**Problem:**
Would you copy out, exactly as written, each line from the one containing "Task: Select the camp_036" to the end of the records below?
[Opening Records for this exercise section]
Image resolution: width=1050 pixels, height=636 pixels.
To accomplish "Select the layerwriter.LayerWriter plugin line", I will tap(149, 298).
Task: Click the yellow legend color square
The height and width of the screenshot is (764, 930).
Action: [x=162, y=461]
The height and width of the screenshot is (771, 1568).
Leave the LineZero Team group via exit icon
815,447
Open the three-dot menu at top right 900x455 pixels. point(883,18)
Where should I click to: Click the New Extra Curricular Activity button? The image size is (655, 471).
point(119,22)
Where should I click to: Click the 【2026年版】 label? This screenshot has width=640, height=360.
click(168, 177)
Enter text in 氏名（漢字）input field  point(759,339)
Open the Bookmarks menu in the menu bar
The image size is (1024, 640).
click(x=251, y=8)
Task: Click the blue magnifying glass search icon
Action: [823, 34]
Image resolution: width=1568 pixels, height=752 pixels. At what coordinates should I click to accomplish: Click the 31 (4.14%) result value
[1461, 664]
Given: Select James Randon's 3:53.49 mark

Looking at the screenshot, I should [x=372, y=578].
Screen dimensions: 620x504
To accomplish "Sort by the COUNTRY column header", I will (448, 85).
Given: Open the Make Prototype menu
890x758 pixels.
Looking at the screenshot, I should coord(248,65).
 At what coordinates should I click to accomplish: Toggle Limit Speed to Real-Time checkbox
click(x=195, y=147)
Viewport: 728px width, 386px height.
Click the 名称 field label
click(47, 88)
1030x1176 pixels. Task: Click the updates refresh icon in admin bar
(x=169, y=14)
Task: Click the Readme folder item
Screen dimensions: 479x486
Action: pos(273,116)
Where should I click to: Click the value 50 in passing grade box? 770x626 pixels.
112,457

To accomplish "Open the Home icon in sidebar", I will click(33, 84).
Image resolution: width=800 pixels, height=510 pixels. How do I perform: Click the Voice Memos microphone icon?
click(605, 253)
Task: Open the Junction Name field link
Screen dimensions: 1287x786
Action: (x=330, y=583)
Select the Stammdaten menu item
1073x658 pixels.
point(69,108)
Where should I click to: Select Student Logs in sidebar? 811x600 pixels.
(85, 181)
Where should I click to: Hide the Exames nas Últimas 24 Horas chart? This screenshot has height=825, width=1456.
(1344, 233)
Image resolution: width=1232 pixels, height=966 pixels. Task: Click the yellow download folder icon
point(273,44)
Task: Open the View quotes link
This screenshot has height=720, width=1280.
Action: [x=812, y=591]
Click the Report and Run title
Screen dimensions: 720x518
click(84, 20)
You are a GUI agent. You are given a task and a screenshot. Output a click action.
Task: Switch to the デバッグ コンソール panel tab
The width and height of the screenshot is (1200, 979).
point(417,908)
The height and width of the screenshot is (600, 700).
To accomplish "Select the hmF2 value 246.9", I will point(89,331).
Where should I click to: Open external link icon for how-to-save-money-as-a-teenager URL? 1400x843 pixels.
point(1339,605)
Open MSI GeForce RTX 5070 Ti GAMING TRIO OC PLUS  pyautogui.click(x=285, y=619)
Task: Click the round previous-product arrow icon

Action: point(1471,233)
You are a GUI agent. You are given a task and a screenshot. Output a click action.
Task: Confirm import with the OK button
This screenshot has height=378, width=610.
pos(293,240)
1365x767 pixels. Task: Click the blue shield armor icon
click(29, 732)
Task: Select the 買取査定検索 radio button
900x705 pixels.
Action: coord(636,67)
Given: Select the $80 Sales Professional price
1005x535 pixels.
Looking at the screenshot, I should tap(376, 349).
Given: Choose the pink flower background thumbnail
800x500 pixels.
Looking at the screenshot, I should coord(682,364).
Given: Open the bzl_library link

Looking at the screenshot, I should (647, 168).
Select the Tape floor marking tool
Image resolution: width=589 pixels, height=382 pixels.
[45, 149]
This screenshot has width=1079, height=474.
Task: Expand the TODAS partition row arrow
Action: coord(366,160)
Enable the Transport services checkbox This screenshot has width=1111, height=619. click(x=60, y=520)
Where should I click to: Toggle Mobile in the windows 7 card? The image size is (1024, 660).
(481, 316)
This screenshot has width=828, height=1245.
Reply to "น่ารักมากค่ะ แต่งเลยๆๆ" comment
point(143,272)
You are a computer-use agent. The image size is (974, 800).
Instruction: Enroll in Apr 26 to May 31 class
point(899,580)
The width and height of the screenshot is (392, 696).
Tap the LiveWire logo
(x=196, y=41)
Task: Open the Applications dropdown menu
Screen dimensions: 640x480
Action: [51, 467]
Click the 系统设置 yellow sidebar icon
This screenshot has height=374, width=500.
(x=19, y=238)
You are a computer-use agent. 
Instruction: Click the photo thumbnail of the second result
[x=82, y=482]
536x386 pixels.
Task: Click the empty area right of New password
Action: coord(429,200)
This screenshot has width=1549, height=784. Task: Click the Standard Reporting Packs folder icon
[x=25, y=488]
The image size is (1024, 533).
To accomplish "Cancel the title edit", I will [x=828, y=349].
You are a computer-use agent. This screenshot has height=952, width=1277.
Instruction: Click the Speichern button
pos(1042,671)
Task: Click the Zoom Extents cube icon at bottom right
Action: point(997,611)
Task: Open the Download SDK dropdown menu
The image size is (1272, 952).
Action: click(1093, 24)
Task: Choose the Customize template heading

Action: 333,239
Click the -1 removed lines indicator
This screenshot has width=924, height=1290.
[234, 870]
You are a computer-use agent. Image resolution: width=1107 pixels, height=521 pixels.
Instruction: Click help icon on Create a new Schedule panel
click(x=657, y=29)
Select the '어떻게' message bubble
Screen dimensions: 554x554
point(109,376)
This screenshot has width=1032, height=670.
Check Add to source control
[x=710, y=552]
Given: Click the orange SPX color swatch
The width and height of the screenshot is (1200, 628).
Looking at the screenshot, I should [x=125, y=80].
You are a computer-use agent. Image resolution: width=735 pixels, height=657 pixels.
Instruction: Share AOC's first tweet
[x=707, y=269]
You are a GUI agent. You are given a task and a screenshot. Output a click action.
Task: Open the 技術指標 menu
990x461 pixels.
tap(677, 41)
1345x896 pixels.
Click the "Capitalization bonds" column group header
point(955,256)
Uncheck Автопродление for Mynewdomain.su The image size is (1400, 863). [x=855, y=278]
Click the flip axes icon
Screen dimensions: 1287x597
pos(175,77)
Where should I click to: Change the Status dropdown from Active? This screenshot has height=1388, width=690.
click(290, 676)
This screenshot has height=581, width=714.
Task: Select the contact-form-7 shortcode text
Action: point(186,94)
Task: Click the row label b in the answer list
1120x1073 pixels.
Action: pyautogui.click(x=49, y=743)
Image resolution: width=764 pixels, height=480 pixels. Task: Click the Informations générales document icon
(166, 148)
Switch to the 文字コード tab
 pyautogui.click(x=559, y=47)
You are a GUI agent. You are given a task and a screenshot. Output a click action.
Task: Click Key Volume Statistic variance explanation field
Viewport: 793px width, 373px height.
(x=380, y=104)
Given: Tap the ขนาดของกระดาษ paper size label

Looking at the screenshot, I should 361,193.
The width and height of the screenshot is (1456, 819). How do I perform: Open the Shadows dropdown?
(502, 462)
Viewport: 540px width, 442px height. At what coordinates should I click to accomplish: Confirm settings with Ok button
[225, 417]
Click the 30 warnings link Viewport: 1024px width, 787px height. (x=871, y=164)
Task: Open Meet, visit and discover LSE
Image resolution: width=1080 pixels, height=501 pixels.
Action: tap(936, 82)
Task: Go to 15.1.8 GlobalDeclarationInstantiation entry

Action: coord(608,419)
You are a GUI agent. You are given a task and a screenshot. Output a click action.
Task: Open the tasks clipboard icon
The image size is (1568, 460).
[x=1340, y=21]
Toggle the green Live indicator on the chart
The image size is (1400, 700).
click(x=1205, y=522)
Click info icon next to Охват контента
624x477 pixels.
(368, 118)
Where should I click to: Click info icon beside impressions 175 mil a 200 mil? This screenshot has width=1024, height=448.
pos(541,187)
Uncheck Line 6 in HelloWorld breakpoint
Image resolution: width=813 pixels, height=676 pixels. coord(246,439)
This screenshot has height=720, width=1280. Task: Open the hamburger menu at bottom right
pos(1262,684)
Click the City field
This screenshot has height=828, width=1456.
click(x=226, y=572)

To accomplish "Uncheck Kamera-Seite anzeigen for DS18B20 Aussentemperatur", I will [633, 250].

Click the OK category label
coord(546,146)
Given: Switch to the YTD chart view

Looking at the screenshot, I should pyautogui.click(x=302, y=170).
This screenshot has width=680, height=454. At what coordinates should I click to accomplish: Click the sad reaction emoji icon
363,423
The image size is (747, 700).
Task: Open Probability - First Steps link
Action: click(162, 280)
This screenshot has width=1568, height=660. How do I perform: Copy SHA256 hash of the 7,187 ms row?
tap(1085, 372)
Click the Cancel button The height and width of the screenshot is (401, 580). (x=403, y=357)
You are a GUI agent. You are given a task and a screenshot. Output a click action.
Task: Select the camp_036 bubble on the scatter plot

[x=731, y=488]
[Closing Records for this exercise section]
**Written solution:**
Task: Select the camp_036 bubble on the scatter plot

[x=731, y=488]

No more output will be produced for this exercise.